All in all, we’ll have 4 source files for our simple front-end:

We compile everything:

flex lexer.l && bison parser.y && gcc lex.yy.c parse.tab.c tree.c

Now, let’s create the file test.txt:

((1+1) * ((3+3) * 2))

and run our front-end on it:

./a.out test.txt

Our output will be:

|-*
 |-+
  |-1
  |-1
 |-*
  |-+
   |-3
   |-3
  |-2

Perfect, we have a good looking tree!

Appendix

Originally I planned to put everything in one blog post, but writing the front-end (this part) alone took me 2 and a half weeks of (inconsistent, I was suddenly hit with multiple exams and homeworks in uni) writing. Additionally, while doing research, I found out the course actually skipped over a lot of important topics, which I’ll first need to research. Future parts will be linked right below the title at the very top, but it will probably be quite a while until I write them.

Many thanks to Dimitar Tagarev for his help with reviewing this post.


  1. Though it’s obvious, I would like to point out that modern compilers are most often written in languages that are themselves compiled. You might ask yourself “where did the first compiler come from?” The answer is simple: it was written with “numbers”, with direct instructions to the processor, from the time when computers were simple enough that all programming was done with CPU instructions. 

  2. Formally, we call the rule “names” nonterminals, the idea being that all normal characters, that could appear in our string, are called terminals, since they would terminate replacement and string generation. For the purposes of this post, I won’t use the formal names, with the hope that using less terminology will increase understandability. 

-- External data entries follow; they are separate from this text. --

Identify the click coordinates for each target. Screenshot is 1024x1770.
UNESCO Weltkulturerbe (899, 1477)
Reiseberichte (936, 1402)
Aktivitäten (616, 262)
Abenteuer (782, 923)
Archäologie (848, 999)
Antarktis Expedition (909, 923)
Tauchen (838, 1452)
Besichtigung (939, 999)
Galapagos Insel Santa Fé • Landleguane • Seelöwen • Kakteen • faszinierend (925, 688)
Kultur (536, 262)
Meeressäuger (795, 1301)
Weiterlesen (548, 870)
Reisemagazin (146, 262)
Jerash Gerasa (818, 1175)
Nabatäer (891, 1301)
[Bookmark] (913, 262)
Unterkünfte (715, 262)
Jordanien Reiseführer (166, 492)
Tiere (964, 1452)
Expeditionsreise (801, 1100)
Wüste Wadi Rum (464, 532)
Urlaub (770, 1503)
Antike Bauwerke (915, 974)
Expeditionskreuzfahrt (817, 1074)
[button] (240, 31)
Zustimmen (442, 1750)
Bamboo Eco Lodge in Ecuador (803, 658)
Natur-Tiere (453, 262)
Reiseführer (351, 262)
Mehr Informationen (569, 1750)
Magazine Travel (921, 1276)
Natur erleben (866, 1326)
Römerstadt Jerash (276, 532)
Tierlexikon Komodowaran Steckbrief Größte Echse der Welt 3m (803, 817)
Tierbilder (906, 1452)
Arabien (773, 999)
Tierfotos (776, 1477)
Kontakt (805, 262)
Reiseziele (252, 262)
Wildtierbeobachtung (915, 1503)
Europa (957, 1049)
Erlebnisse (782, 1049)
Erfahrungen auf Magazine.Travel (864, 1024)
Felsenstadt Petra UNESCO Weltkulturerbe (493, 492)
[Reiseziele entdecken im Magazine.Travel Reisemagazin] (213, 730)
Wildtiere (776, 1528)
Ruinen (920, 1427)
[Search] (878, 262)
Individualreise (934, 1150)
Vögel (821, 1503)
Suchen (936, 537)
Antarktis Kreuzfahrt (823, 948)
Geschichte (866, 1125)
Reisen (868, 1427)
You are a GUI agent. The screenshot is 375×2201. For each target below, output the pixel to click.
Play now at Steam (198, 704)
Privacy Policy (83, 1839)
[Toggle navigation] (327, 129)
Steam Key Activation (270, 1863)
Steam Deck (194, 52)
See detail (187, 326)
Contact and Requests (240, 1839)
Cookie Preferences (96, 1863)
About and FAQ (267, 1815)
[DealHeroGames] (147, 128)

  3. This is pretty much the mathematical notation, often in CS the Backus-Naur form is used, but I find that a bit harder to read. You might also make the argument that I should use a proper unicode arrow symbol, like , but -> is way more convinient. 

  4. Such grammars are called regular grammars, more formally, every rule has to contain at most one name and that name must be at the start or end of the string characters. 

  5. Be careful about cases that are too complicated, the grammar I’m showing is “context-free”, but that topic is way beyond the scope of this post. 

  6. Yeah yeah, in a statically typed language you might not be able to do operations on doubles and integers at the same time, but you get the point. 

  7. The graphics are made with nomnoml by Daniel Kallin 

  8. You might be tempted to try and make one for the grammar inside the AST section, but that one is ever so slightly problematic, because it’s ambiguous (I showed why at the end of Implementational difficulties with grammars). Bison can handle ambiguity by always choosing to shift, but I didn’t want to complicate things. 

  9. You can add %define parse.error verbose inside definitions of your yacc file, and it will tell you what character was expected and what character was read.